Event: Interview with Libbi Gorr, Disrupt Radio
Date: 11 June 2024, 8.15am AEST 

Speakers: Denita Wawn, CEO Master Builders Australia 
Topics: Skilled migration; labour shortages 


Libbi Gorr, Disrupt Radio Host: The latest data indicates that 1.18 million Australians are directly employed in the construction industry, equivalent to about one in 10 jobs across the economy. And yet, we’re still having trouble getting houses built. In fact, it was only last week when a draft proposal was released about who we would be importing as skilled migrants that the Master Builders Australia came out and said, “how come we’re bringing in more yoga teachers than we are people who can build?” Denita Wawn joins us, she’s the Chief Executive of Master Builders Australia. Denita, that was a funny little news article about the yoga teachers and the builders, though we did look up and we could see that there were carpenters and electricians that were involved in that are being imported.  

Denita Wawn, CEO Master Builders Australia: Yeah, the list is around about temporary migration. And there is a bizarre quirk in the list going carpenter and joiner, but not carpenter by itself or joiner by itself.  

Libbi: Ahh. 

Denita: Other trades that are also in shortage are also not on the definite list. Yet, yoga instructors for example, are on the list, and yet the yoga association is saying that we have too many yoga instructors, that not enough people are getting enough work. So, there is some bizarre decisions that have been made by Jobs and Skills Australia that does not reflect reality on the ground. 

Libbi: That’s bizarre. So, you have to be a carpenter and a joiner? That would be like having to be a yoga teacher and a Reiki instructor like to qualify. 

Denita: Yep. Got it in one.  

Libbi: So, is it just carpenters and joiners or are there other bizarre connections or combinations that have to be fulfilled? 

Denita: Yeah, no, certainly, it was good to see that electricians are there, for them to electrify the country, that electricians are there. But a huge number of trades weren’t on the definite list. 

Libbi: Like what?  

Denita: A good example, relates to roof tilers, for example, critical when we’re building a house that you’ve got a roof. The plastering is another good example. So, a lot of those finishing trades and specialist trades that we need to complete a home. I don’t know if people realise that 40 trades are required to complete a home. And as such, if you don’t have all 40 of them working in sync together, as quickly as possible together, then the home takes a lot longer to build and therefore is more costly. So currently, a detached home taking about 13 to 15 months to build, when on average, it was taking about nine months. And most of that is because of a shortage of trades. High-rise is even worse. Pre-COVID, took two years, it now takes three years to build a high-rise apartment. And a lot of that is due to labour shortages. 

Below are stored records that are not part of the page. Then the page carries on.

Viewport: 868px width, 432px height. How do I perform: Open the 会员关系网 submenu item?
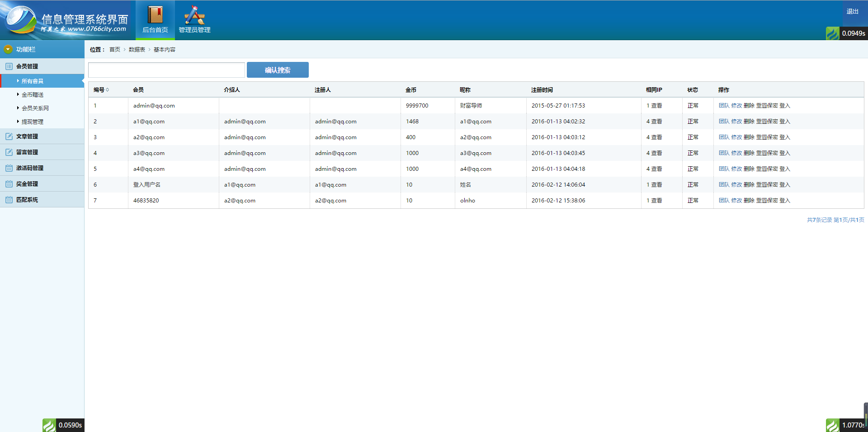[x=35, y=108]
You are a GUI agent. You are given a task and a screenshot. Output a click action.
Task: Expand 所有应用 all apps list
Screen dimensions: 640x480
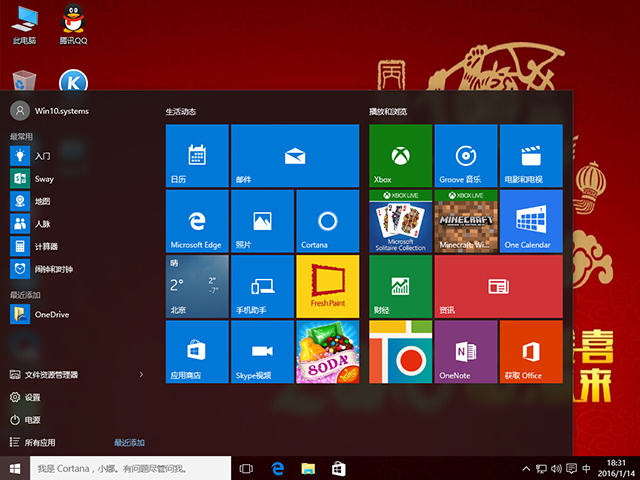pos(40,442)
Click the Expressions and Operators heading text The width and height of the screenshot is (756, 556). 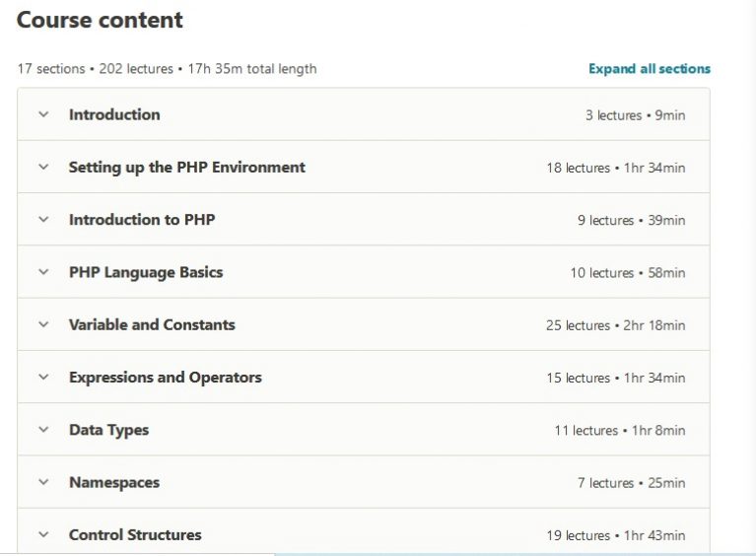coord(166,379)
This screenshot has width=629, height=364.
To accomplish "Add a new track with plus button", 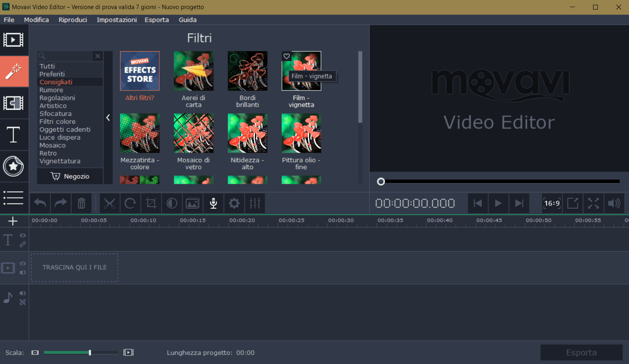I will pyautogui.click(x=13, y=221).
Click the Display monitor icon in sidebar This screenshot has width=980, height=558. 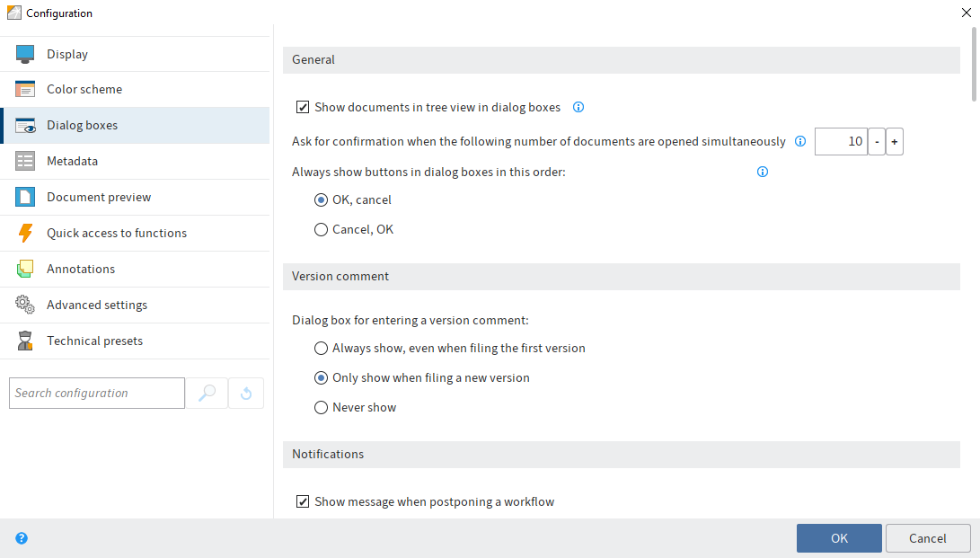pyautogui.click(x=25, y=54)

Libbi: And so the labour shortages, in particular in what areas? From personal experience, I would have to say brickies? 

Denita: Yep, always short of brickies, they’re also on the maybe list. And we’ve got every basically every single trade has been deemed by the Department of Employment and Skills, and also Build Skills Australia – which is an agency of government – all trades, every one of those 40 trades that currently have to build a home are on the shortage list. And that is why we say you need to focus on training more Australians as the first priority. But then also we need to supplement that with skilled labour from overseas. We proudly represent 25 per cent of our workforce are migrants, and has been like that for decades. And we need to continue that tradition of ensuring that we find opportunities for new Australians. 

Libbi: Tell me, do you think Australia respects the trades? 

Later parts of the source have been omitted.